Look at the file raw_sentences.txt. It contains the sentences that we will be using for this assignment. Sequences of 4 adjacent words (called 4-grams) were extracted from them. These sentences are fairly simple ones and cover a vocabulary of only 250 words.
The data set consists of 4-grams extracted from raw_sentences.txt. All the words involved come from a small vocabulary of 250 words.
Open a matlab terminal and load data.mat. It should contain the training, validation and test sets, along with the 250-word vocabulary. 'data.trainData' is a 4 x 372,500 matrix. This means there are 372,500 training cases and 4 words per training case. Each entry is an integer that is the index of a word in the vocabulary. So each column represents a sequence of 4 words. 'data.validData' and 'data.testData' are also similar. They contain 46,500 4-grams each.

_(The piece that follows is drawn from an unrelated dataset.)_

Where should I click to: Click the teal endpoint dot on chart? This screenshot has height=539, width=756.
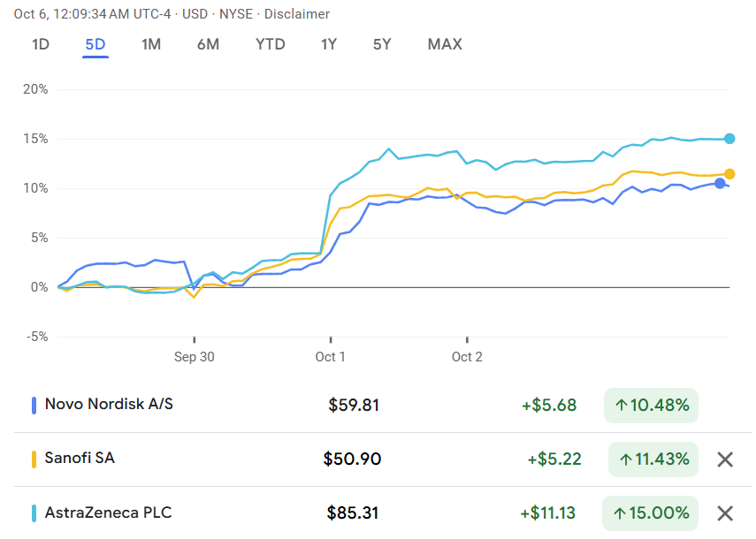(x=729, y=139)
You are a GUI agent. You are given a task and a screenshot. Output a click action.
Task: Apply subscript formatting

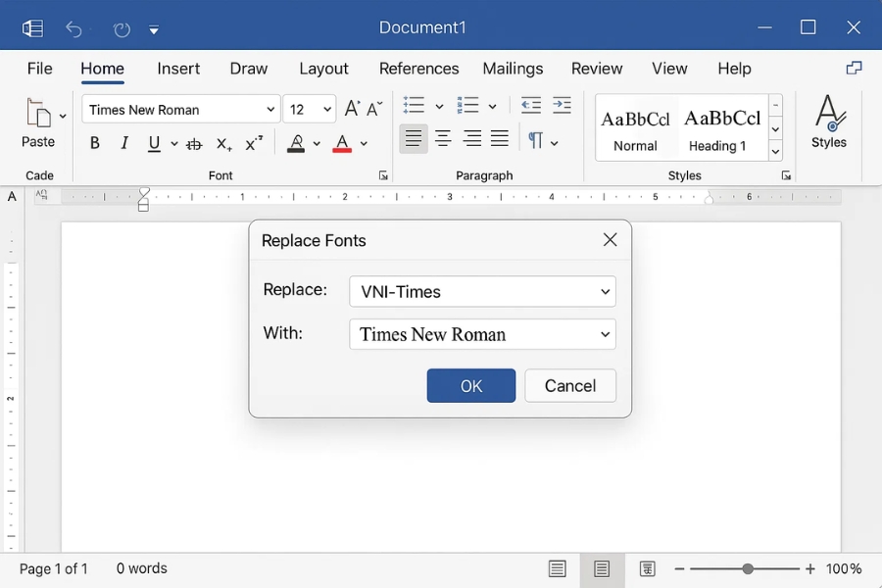coord(223,144)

You must train the model four times, trying all possible combinations of d=8,d=32 and num_hid=64,num_hid=256. You must record the final cross entropy error on the training, validation, and test sets for each of these runs. You must also record the number of epochs at which the training stops. These four quantities are written into the model struct.
Select the best configuration that you ran. The function word_distance has been provided for you so that you can compute the distance between the learned representations of two words. The word_distance function takes two strings and the model as arguments. For example, if you wanted to compute the distance between the words "and" and "but" you would do the following (after training the model of course).

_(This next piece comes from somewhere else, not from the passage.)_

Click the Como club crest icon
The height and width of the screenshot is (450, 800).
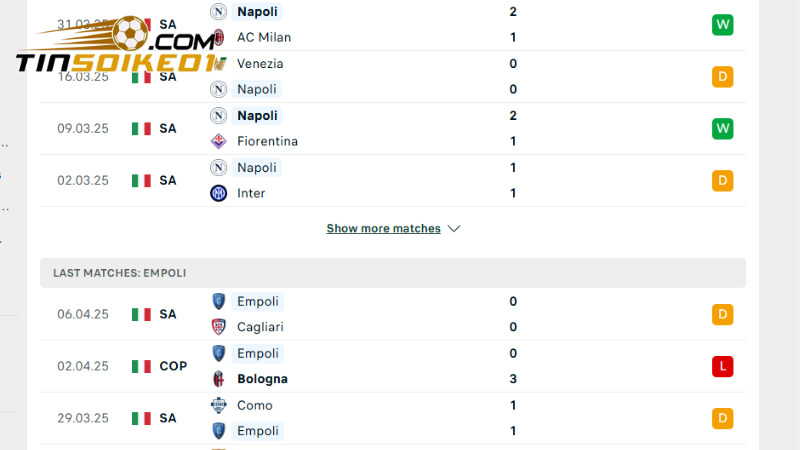click(218, 405)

word_distance('and', 'but', model)The word_distance function simply takes the feature vector corresponding to each word and computes the L2 norm of the difference vector. Because of this, you can only meaningfully compare the relative distances between two pairs of words and discover things like "the word 'and' is closer to the word 'but' than it is to the word 'or' in the learned embedding." If you are especially enterprising, you can compare the distance between two words to the average distance to each of those words. Remember that if you want to enter a string that contains the single quote character in matlab you must escape it with another single quote. So the string apostrophe s, which is in the vocabulary, would have to be entered as '''s' in matlab.
Compute the distances between a few words and look for patterns. See if you can discover a few interesting things about the learned word embedding by looking at the distances between various pairs of words. What words would you expect to be close together? Are they? Think about what factors contribute to words being given nearby feature vectors.
You should hand in, along with the results you were instructed to record above, some clear, well-written, and concise prose providing a brief commentary on the results. At most two pages will be graded, so anything beyond two pages will be ignored during marking.
Here are a few suggestions on what you should comment on, but they are certainly not exhaustive or meant to limit your discussion. You will be expected to offer some insights beyond what is mentioned below. The questions below are merely to help guide your thinking, please make your analysis go beyond them. You should give your reasoning about why the d and num_hid you found to be the best actually is the best and how you defined "best". Comment a bit on everything you were asked to record and also what seemed to be happening during training. Explain all your observations. What did you discover about the learned word embedding? Why did these properties of the embedding arise? What things can cause two words to be placed near each other?